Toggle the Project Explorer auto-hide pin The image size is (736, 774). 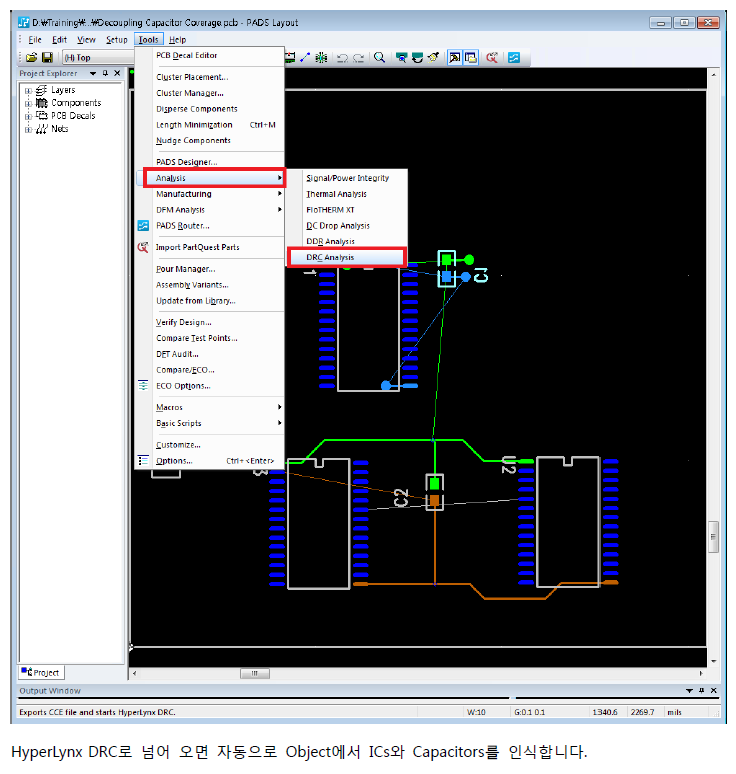(105, 73)
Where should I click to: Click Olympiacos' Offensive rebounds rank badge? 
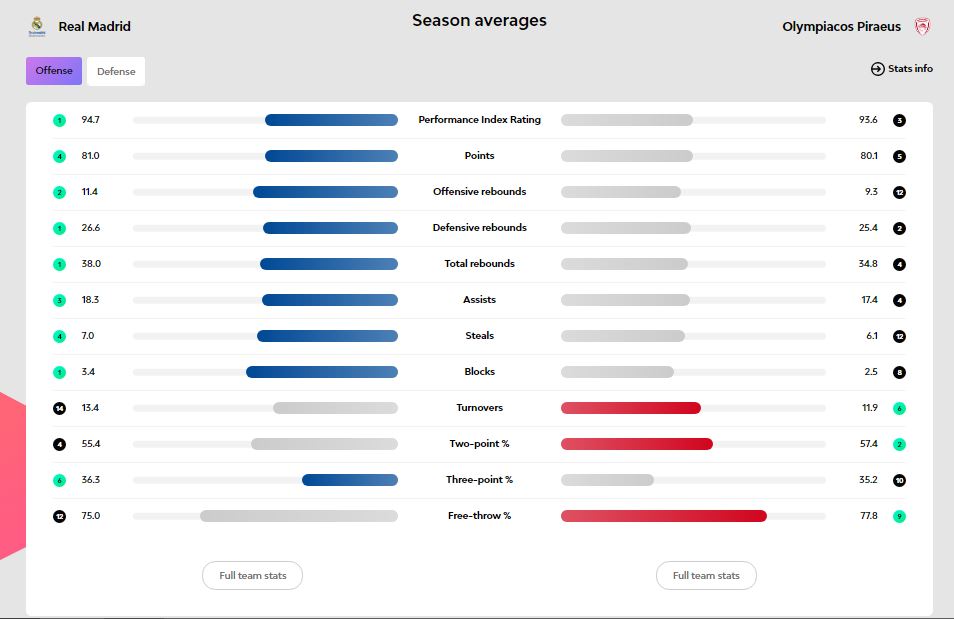(x=899, y=192)
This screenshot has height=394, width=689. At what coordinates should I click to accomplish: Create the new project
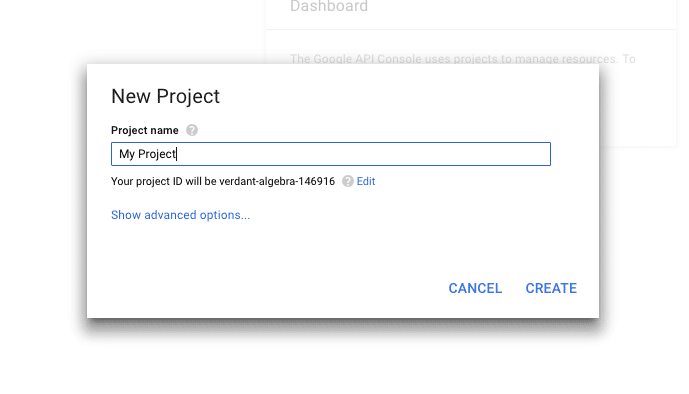click(551, 288)
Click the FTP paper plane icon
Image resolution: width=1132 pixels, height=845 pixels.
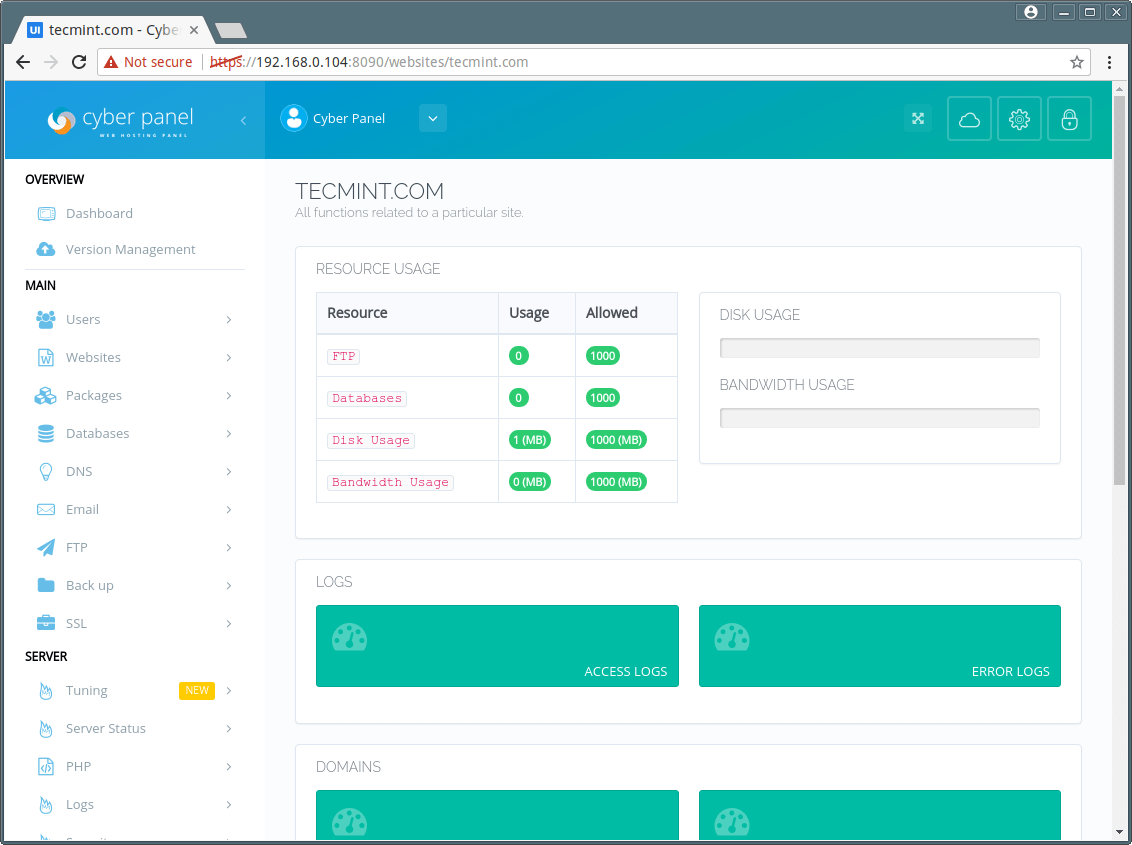46,547
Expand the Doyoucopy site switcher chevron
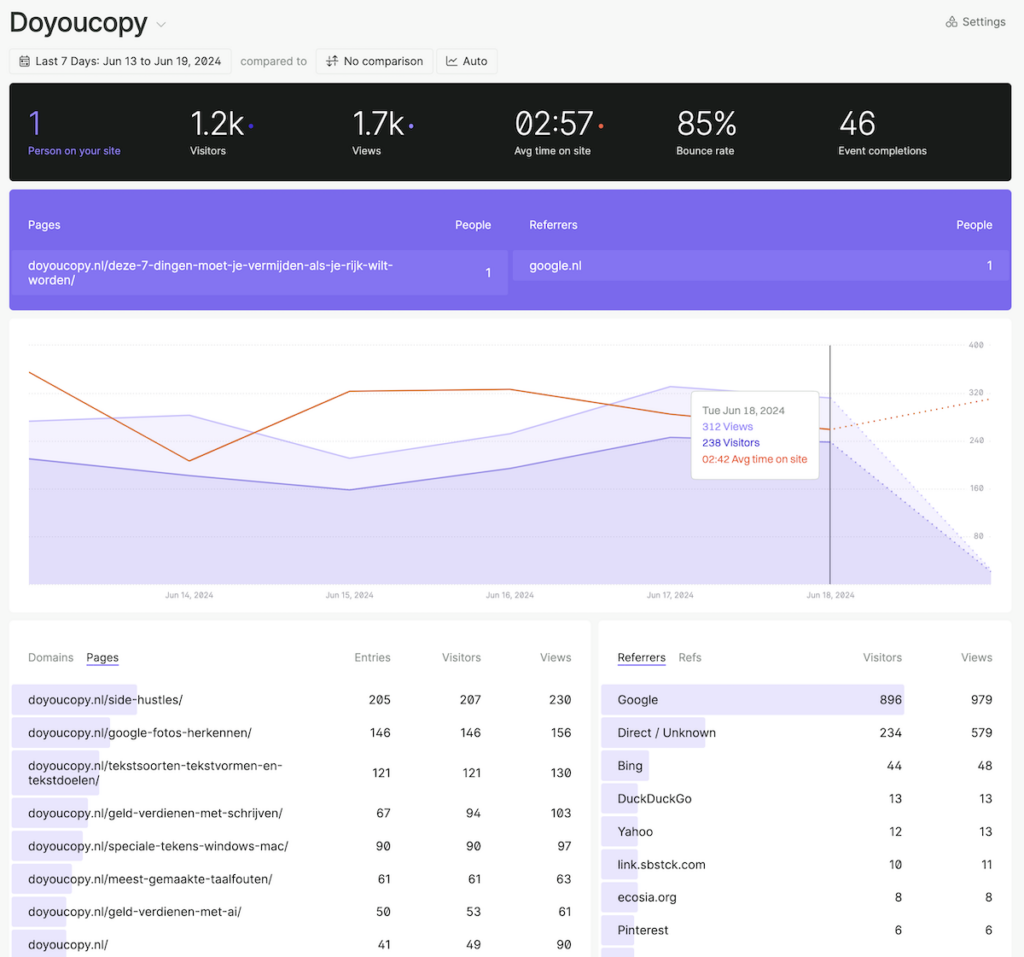Viewport: 1024px width, 957px height. tap(162, 25)
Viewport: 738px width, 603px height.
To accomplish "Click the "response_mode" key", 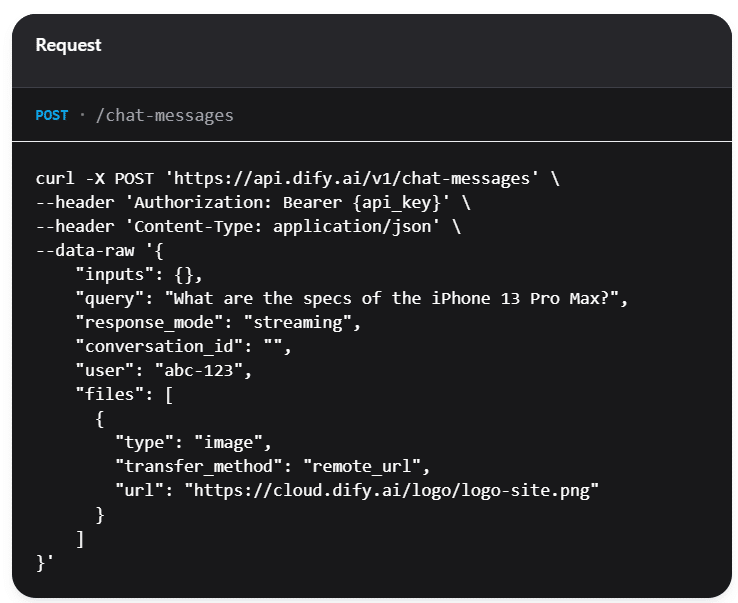I will click(x=149, y=322).
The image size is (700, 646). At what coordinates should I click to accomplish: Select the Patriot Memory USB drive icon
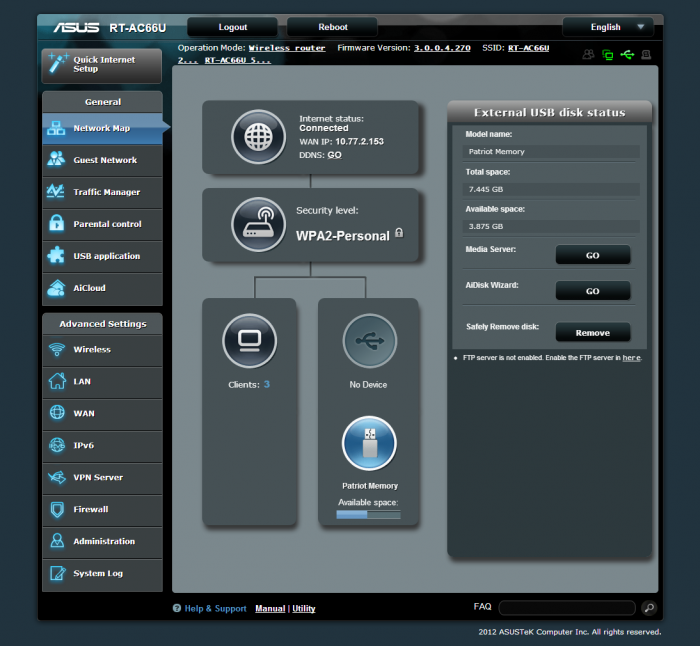(369, 443)
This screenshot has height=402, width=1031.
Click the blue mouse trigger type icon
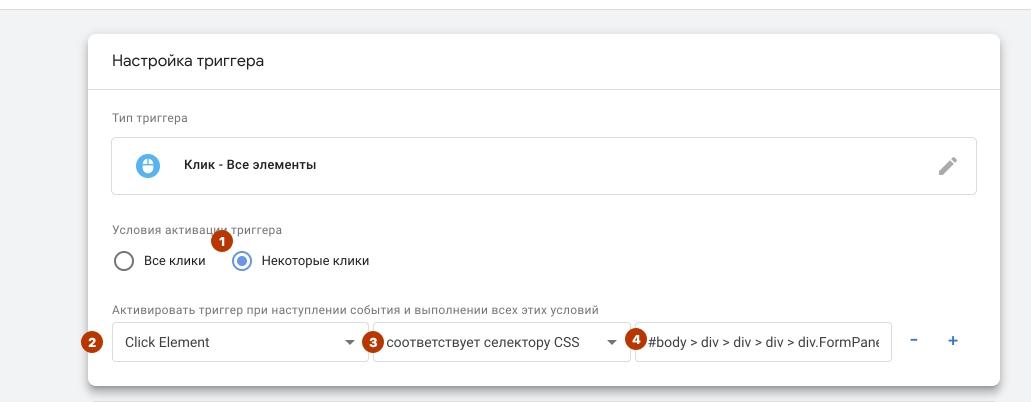coord(148,166)
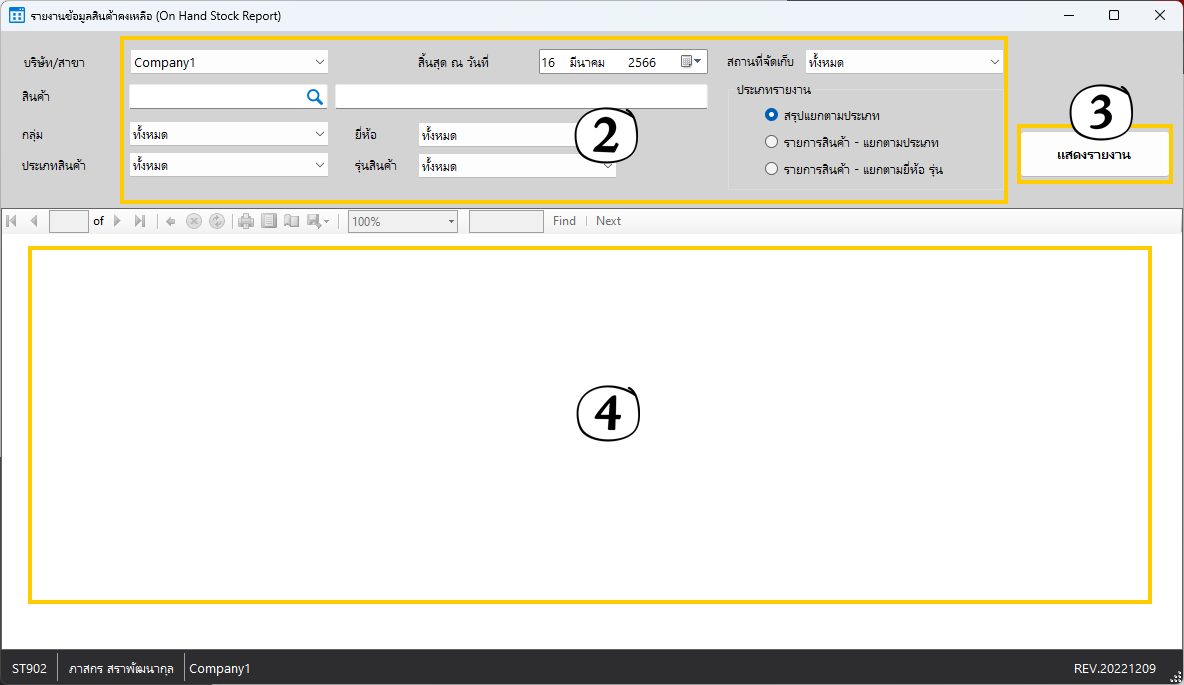
Task: Go to last page of report
Action: 140,221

**********

◆ WORK TASK ◆
For this exercise, set down the lines in the entries above from the one with "Image resolution: width=1132" through the one with "Viewport: 738px width, 603px height." exactly as written, without any pictures.

◆ EXERCISE OUTPUT ◆
Image resolution: width=1132 pixels, height=845 pixels.
46,547
Expand the Doyoucopy site switcher chevron
Viewport: 1024px width, 957px height. tap(162, 25)
Viewport: 738px width, 603px height.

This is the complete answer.